Cristian Agnelli

Personal information
- Full name: Cristian Antonio Agnelli
- Date of birth: 23 September 1985 (age 40)
- Place of birth: Foggia, Italy
- Height: 1.74 m (5 ft 9 in)
- Position: Midfielder

Youth career
- Foggia

Senior career*
- Years: Team / Apps / (Gls)
- 2002–2003: Foggia / 1 / (0)
- 2003–2010: Lecce / 0 / (0)
- 2003–2005: → Verona (loan) / 30 / (1)
- 2005: → Catanzaro (loan) / 12 / (0)
- 2005–2006: → Juve Stabia (loan) / 32 / (3)
- 2006–2007: → Salernitana (loan) / 27 / (2)
- 2007–2008: → Benevento (loan) / 33 / (3)
- 2008–2009: → Sorrento (loan) / 23 / (3)
- 2010: Foggia / 12 / (0)
- 2010–2011: Barletta / 19 / (0)
- 2011–2012: SPAL / 32 / (2)
- 2012–2019: Foggia / 187 / (18)
- 2019–2020: Pergolettese / 23 / (2)
- 2020–2021: FC Messina / 18 / (2)
- 2021–2022: Audace Cerignola / 29 / (2)

International career
- 2004: Italy U19 / 4 / (0)
- 2004–2005: Italy U20 / 6 / (0)
- 2005: Italy U21 / 3 / (0)

= Cristian Agnelli =

Italian professional footballer (born 1985)
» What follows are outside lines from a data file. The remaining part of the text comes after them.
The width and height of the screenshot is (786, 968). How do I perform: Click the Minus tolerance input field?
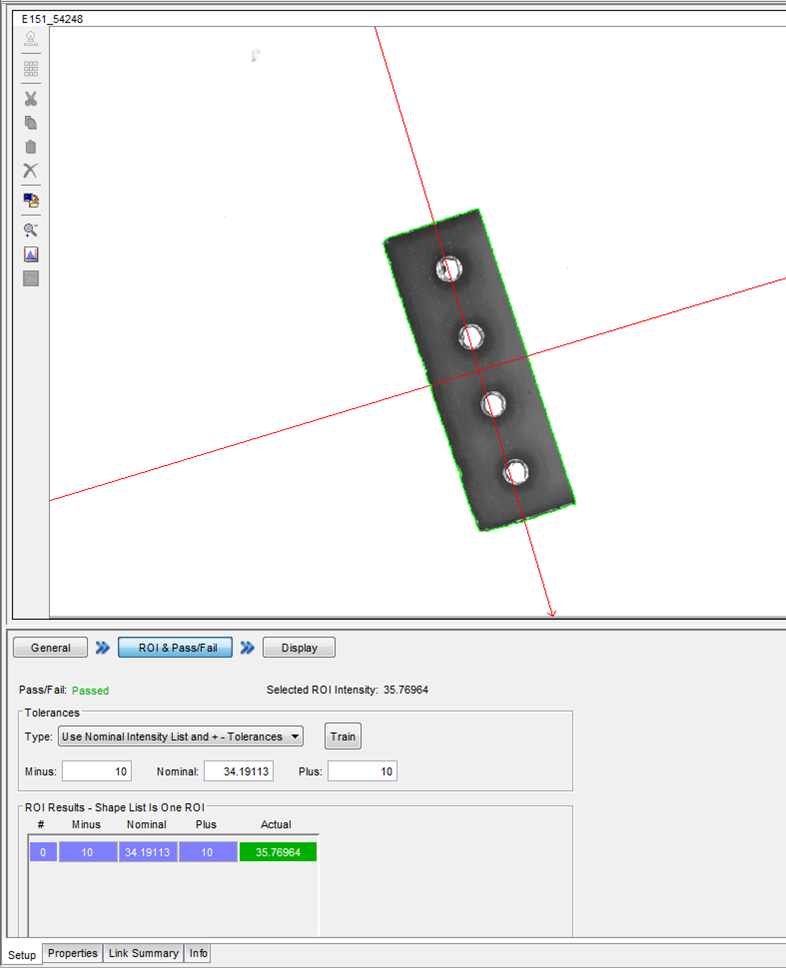click(97, 771)
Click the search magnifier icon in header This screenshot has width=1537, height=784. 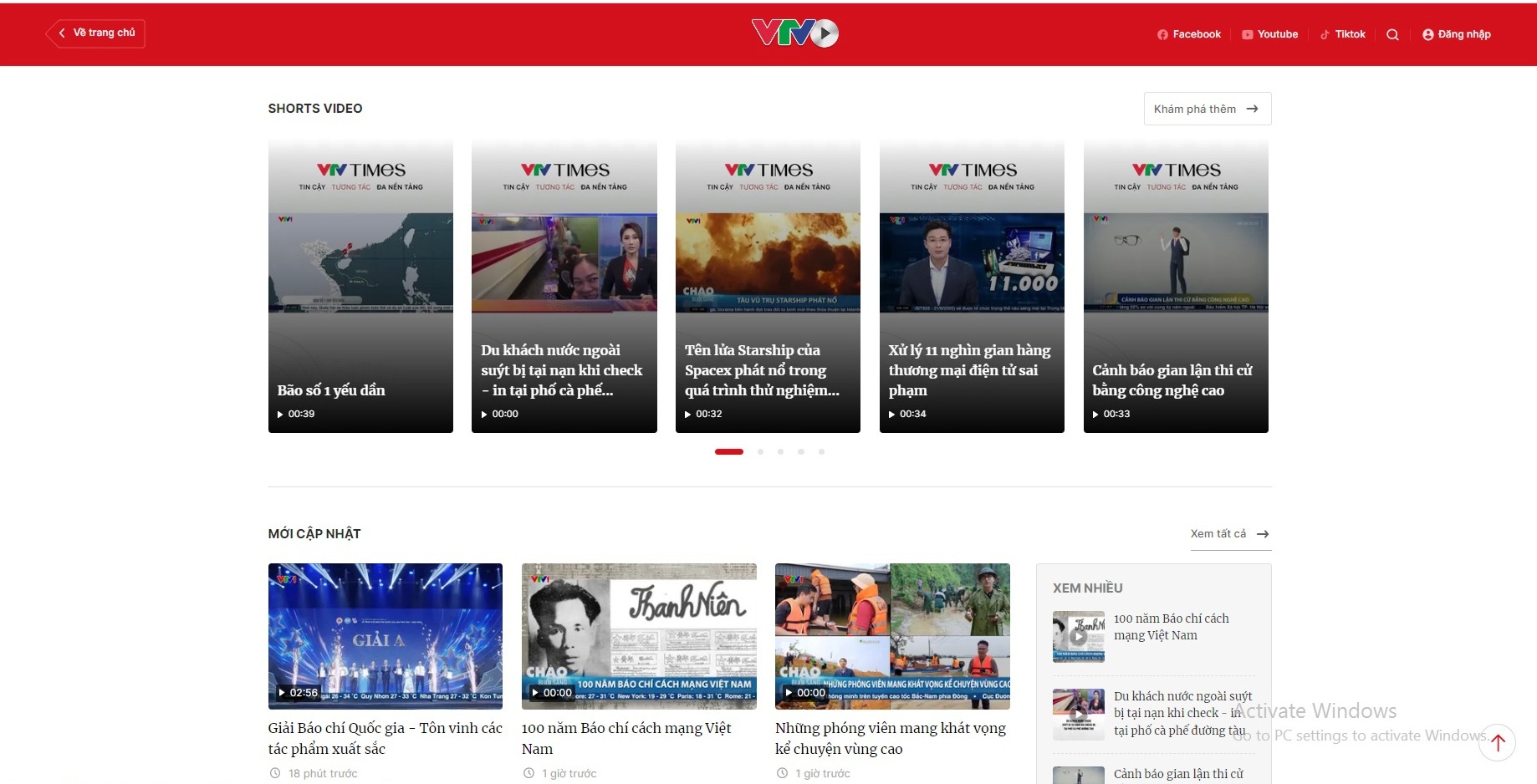pyautogui.click(x=1392, y=34)
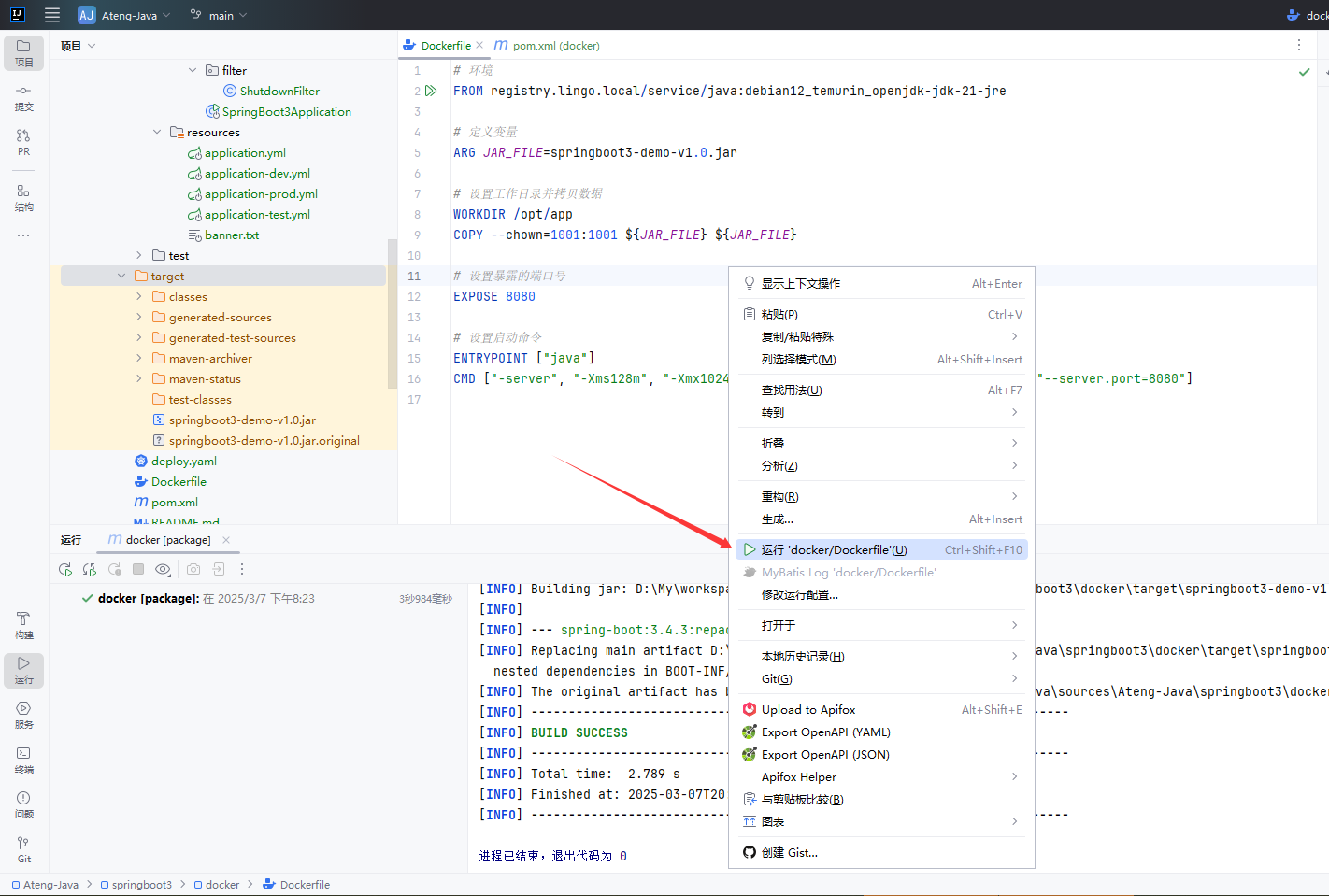
Task: Toggle the eye view-options icon in run toolbar
Action: tap(163, 569)
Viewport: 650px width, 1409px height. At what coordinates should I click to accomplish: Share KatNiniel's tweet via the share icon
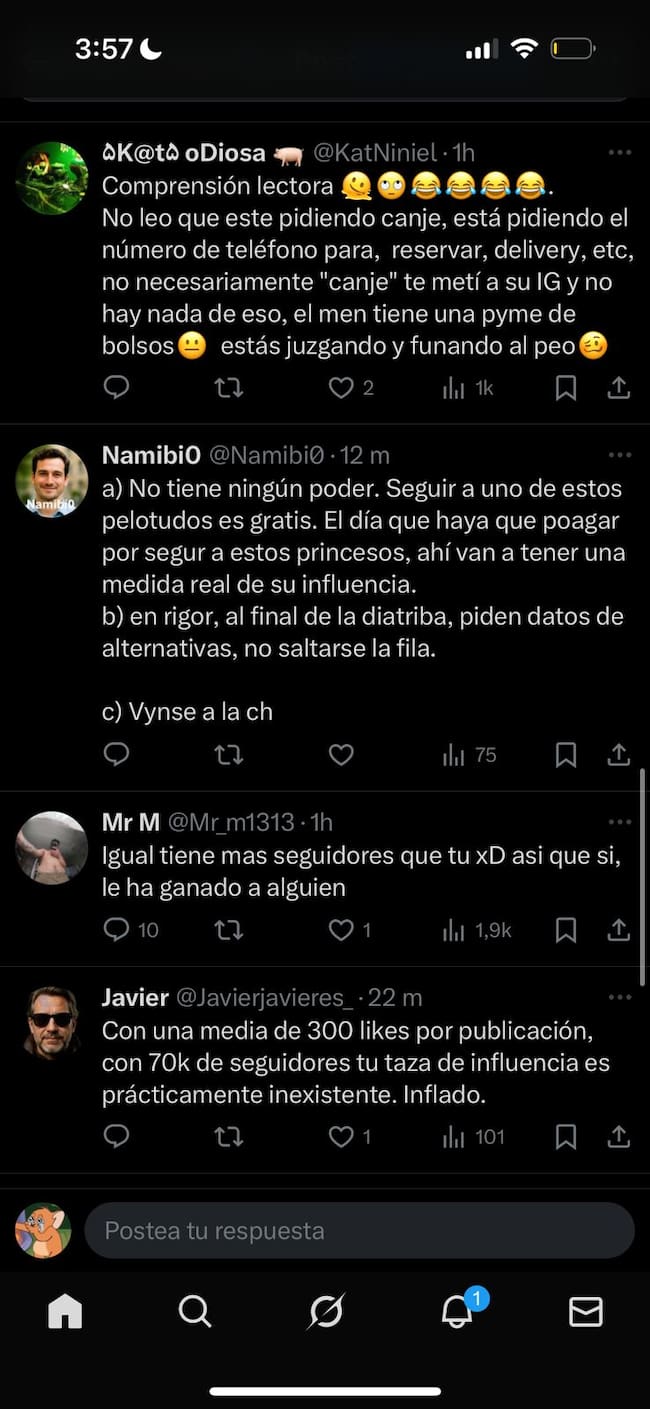pyautogui.click(x=618, y=388)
Cristian Antonio Agnelli (born 23 September 1985) is an Italian professional footballer who plays as a midfielder.

==Career==

===Club career===
Agnelli began his professional career with hometown club Foggia, making his debut in May 2002. He signed for Lecce in January 2003 and spent loan spells at Verona, Catanzaro, Juve Stabia, Salernitana and Benevento.
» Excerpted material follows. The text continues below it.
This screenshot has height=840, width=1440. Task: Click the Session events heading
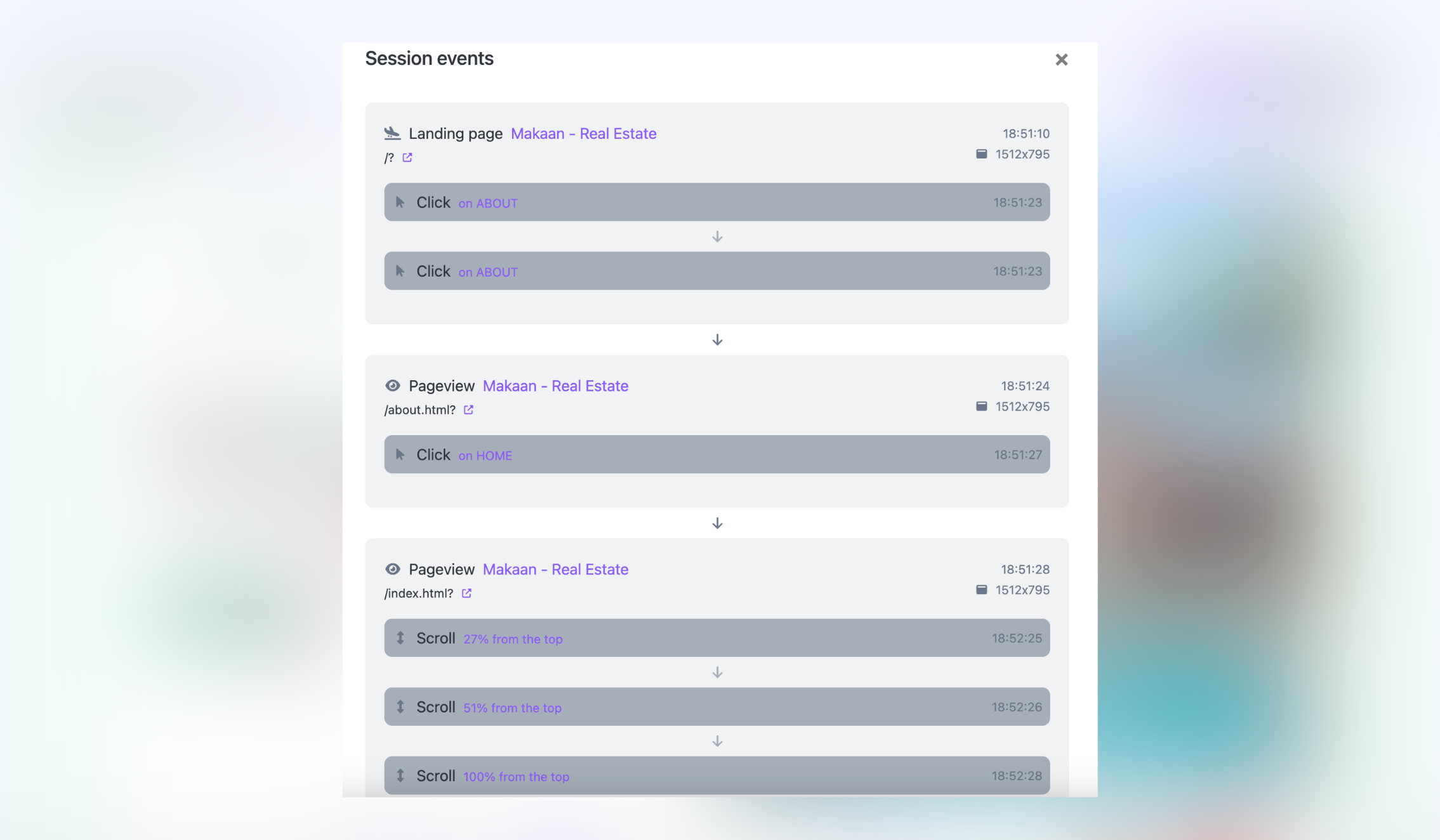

Agnelli was released from his contract with Lecce in January 2010, six months early. He consequently returned to Foggia on 6-month contract.
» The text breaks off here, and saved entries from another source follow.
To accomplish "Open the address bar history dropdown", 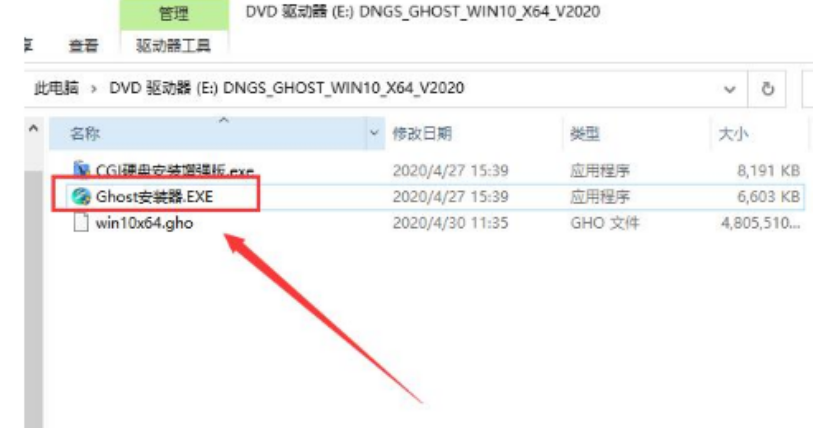I will pyautogui.click(x=730, y=90).
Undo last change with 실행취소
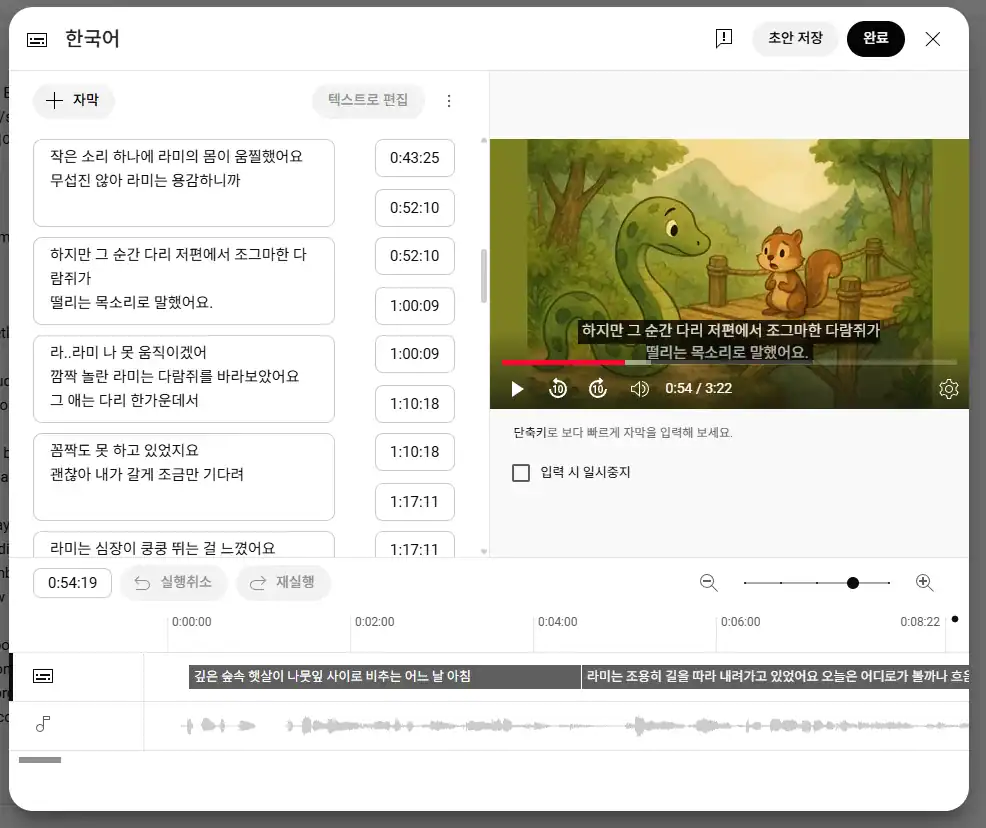Image resolution: width=986 pixels, height=828 pixels. [x=173, y=582]
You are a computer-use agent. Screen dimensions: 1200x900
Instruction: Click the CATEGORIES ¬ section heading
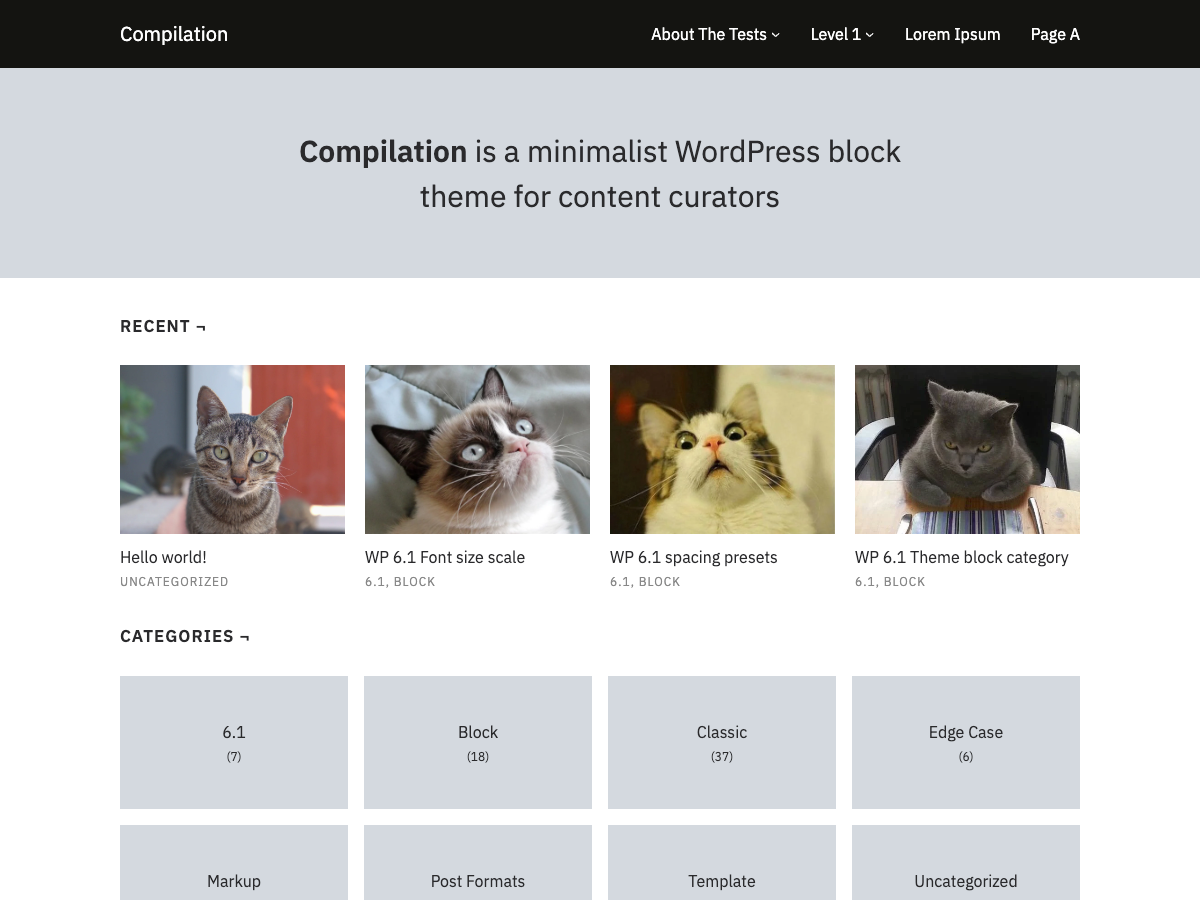pos(185,636)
On 7 August 2010, Agnelli signed a 1-year contract with Barletta.
On 28 August 2012, he re-joined Foggia again.

On 12 September 2019, he signed with Pergolettese.

On 1 September 2021, he moved to Audace Cerignola.

===International career===
Agnelli participated at the 2005 FIFA World Youth Championship.